__Given records__.
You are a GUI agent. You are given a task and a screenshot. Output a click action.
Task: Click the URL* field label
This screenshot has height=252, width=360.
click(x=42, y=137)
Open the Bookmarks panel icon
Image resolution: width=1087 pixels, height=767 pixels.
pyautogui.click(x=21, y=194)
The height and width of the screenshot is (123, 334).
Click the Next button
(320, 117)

---

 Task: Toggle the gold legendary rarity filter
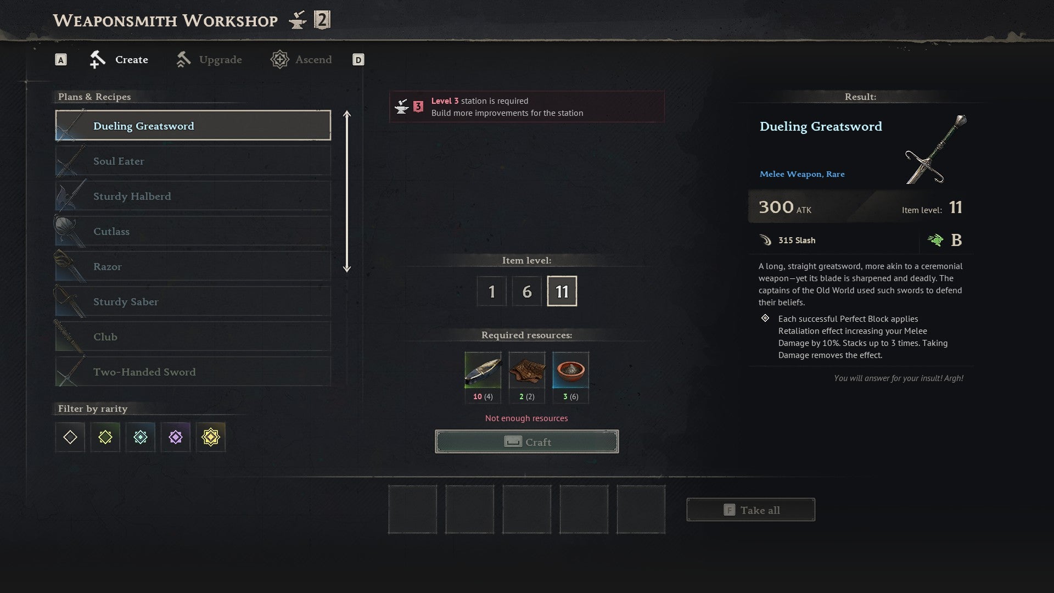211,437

__Directions for this task__.
Please give an exact copy of the entries above, from the line with "You are a GUI" down to the line with "The height and", inclusive, and nothing else.

__Answer below__.
You are a GUI agent. You are given a task and a screenshot. Output a click action.
Task: Click the URL* field label
This screenshot has height=252, width=360.
click(x=42, y=137)
Open the Bookmarks panel icon
Image resolution: width=1087 pixels, height=767 pixels.
pyautogui.click(x=21, y=194)
The height and width of the screenshot is (123, 334).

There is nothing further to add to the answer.